Studying the 2024 Eclipse

By taking images above the majority of Earth’s atmosphere, the team hopes to be able to see new details of structures in the middle and lower corona. The observations, taken with a camera that images in infrared and visible light at high resolution and high speed, could also help study a dust ring around the Sun and search for asteroids that may orbit near the Sun. The project, led by Amir Caspi at the Southwest Research Institute in Boulder, builds on Caspi’s successful experiment with a new camera suite.

Using cameras and spectrometers, which study the composition of light, one team will seek new insights into structures in the corona and the sources of the constant stream of particles emitted by the Sun, the solar wind. By flying these instruments on a WB-57 plane, the scientists also hope to extend their time in the Moon’s shadow by over two minutes. The team is led by Shadia Habbal of the University of Hawaii.

The ionosphere is affected by the Sun’s radiation and the eclipse serves as a chance to study their connection in a controlled manner. The project will use an instrument called an ionosonde – which functions like a simple radar – designed at JHU APL. The device sends out high frequency radio signals and listens for their echo rebounding off the ionosphere, which allows the researchers to measure how charged the ionosphere is. The project, led by Bharat Kunduri of Virginia Tech in Blacksburg, Virginia.

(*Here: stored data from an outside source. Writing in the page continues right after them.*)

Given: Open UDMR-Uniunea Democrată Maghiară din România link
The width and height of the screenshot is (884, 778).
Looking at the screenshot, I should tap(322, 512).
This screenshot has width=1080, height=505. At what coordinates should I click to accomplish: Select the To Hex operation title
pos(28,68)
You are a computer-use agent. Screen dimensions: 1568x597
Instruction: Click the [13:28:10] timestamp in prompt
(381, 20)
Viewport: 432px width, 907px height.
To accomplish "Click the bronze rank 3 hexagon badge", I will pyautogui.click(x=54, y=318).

The darkest part of this eclipse’s shadow passes across several locations equipped with SuperDARN radars. SuperDARN monitors space weather conditions in upper layers of Earth’s atmosphere, so the eclipse offers a unique opportunity to study the impact of solar radiation on those layers during the eclipse. A project led by Bharat Kunduri of the Virginia Polytechnic Institute State University will use three SuperDARN radars to study an electrically charged layer of the atmosphere, called the ionosphere, during the eclipse. Kunduri’s team will compare the measurements to predictions from computer models to answer questions about how the ionosphere reacts to a solar eclipse.

The Atmospheric Perturbations around the Eclipse Path (APEP) mission is led by Aroh Barjatya, a professor of engineering physics at Embry-Riddle Aeronautical University in Daytona Beach, Florida, where he directs the Space Atmospheric Instrumentation Lab. The APEP team plans to launch three rockets in succession – one about 35 minutes before local peak eclipse, one during peak eclipse, and one 35 minutes after. Each rocket will deploy four small scientific instruments that will measure changes in electric and magnetic fields, density, and temperature. This launch presents an opportunity to measure just how widespread the effects of an eclipse are.

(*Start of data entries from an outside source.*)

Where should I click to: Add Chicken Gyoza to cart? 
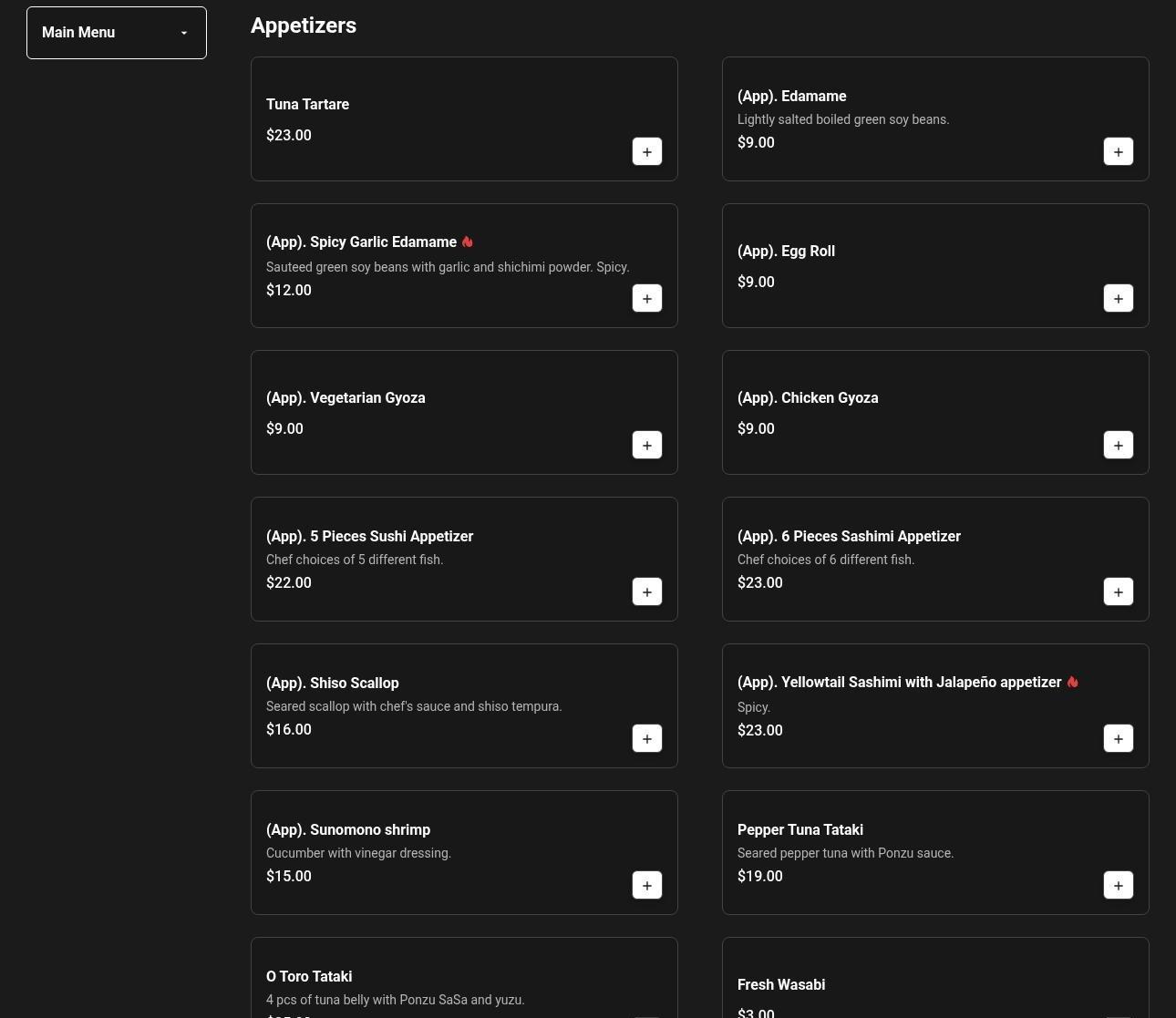(1118, 446)
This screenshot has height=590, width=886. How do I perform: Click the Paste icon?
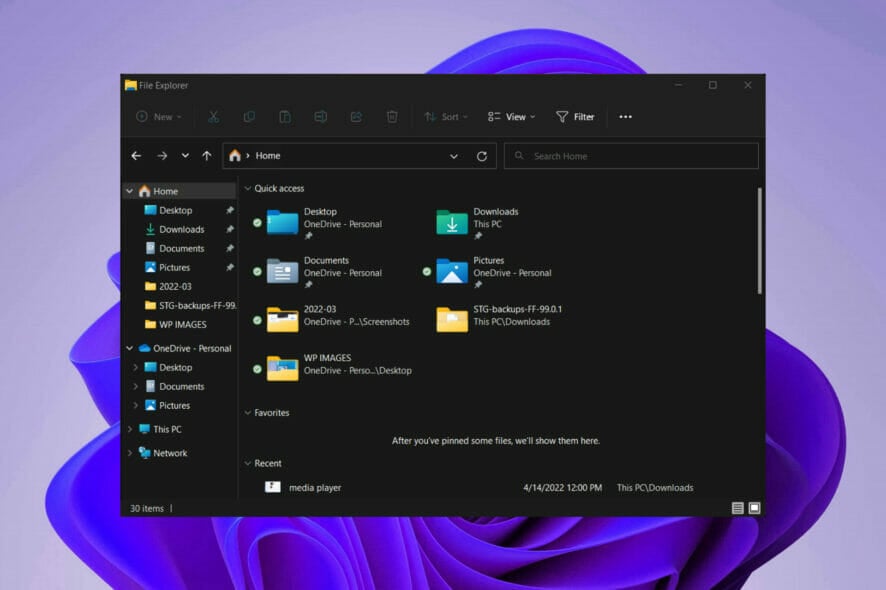point(285,116)
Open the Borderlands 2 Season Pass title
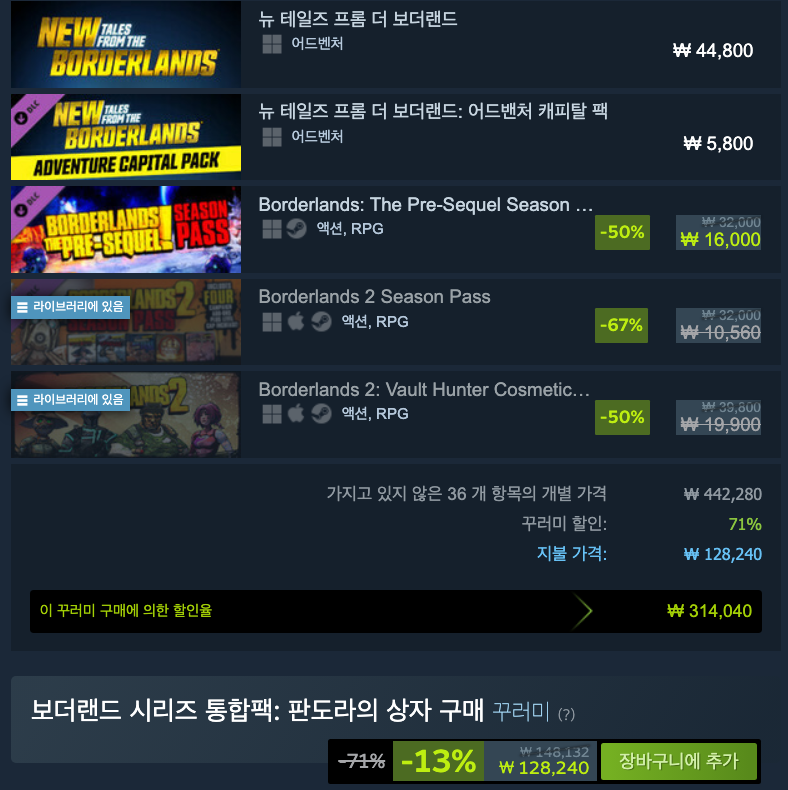The image size is (788, 790). (x=374, y=297)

Using kites to fly a spectrometer 3,500 feet up helps the project have a better chance at a clear view of the Sun regardless of weather conditions on the ground during the eclipse. The data from the spectrometer, which will measure the abundance of key elements in the corona, will help scientists understand how particles escape the Sun through the corona to form the solar wind. The project, which builds on a successful trial run during an eclipse in 2023, is led by Shadia Habbal of the University of Hawaii.

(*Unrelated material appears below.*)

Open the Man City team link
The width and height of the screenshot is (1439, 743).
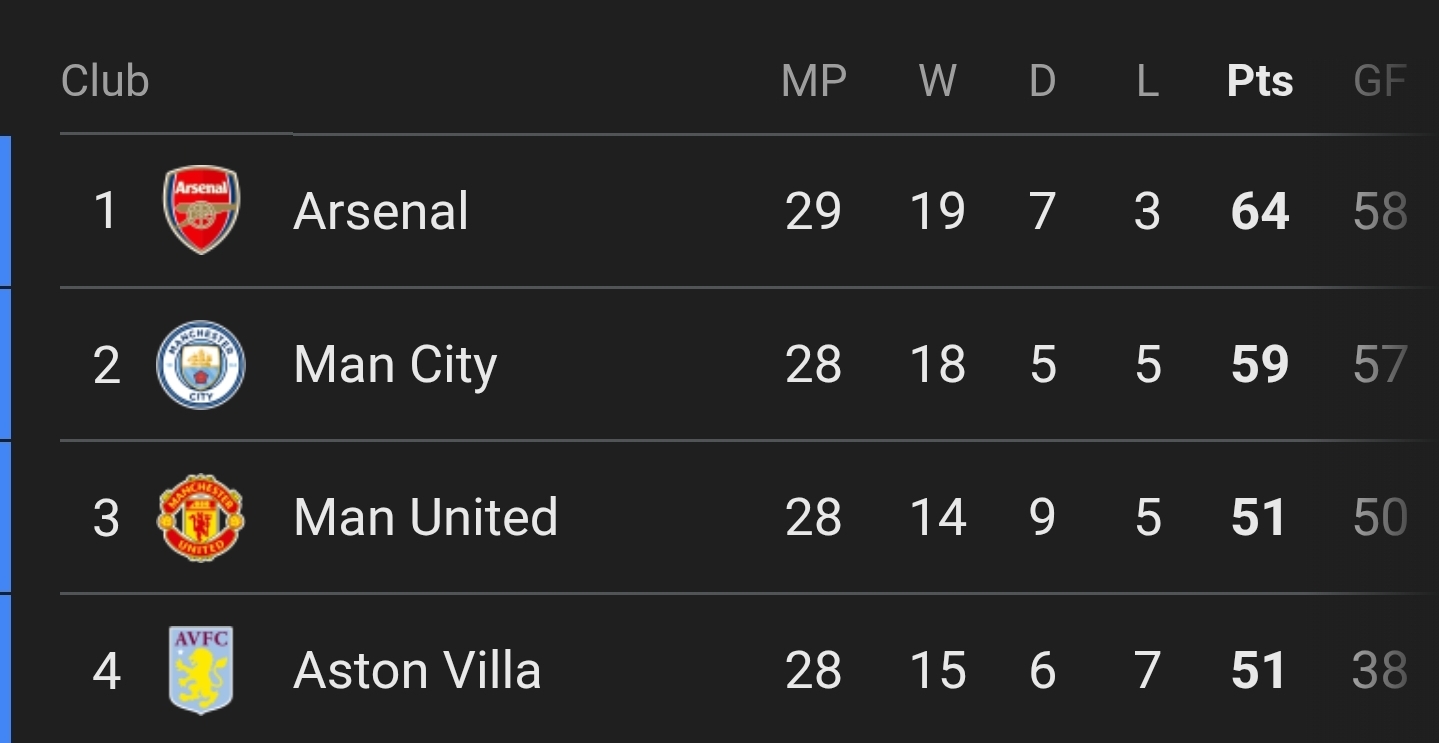(x=395, y=365)
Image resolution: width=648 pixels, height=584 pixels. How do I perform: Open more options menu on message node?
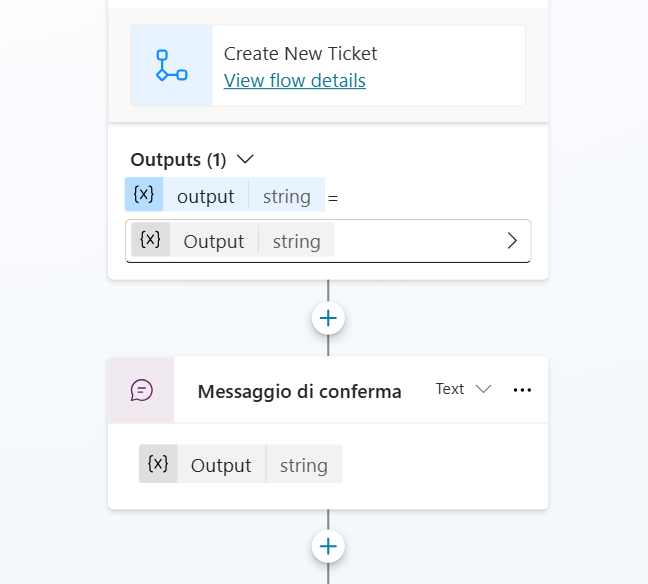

NASA’s Jet Propulsion Laboratory scientist Thangasamy Velusamy, educators at the Lewis Center for Education Research in Southern California, and students in the center’s Solar Patrol program will observe solar “active regions” – the magnetically complex regions that are often marked by sunspots – as the Moon moves over them. The Moon’s gradual passage across the Sun will block different portions of the active region at different times, allowing scientists to distinguish light signals coming from one portion versus another. The technique, first used during the May 2012 annular eclipse, revealed details on the Sun the telescope couldn’t detect before or after the eclipse.

The project involves 53 teams from 75 participating institutions that follow two tracks: engineering and atmospheric science. Engineering teams will use innovative large balloon systems to live stream video, observe how Earth's atmosphere changes, and conduct individually designed experiments. Atmospheric science teams will fly weather sensors every hour for 24 hours prior to the eclipse and 6 hours after it to study the atmospheric response to the cold, dark shadow.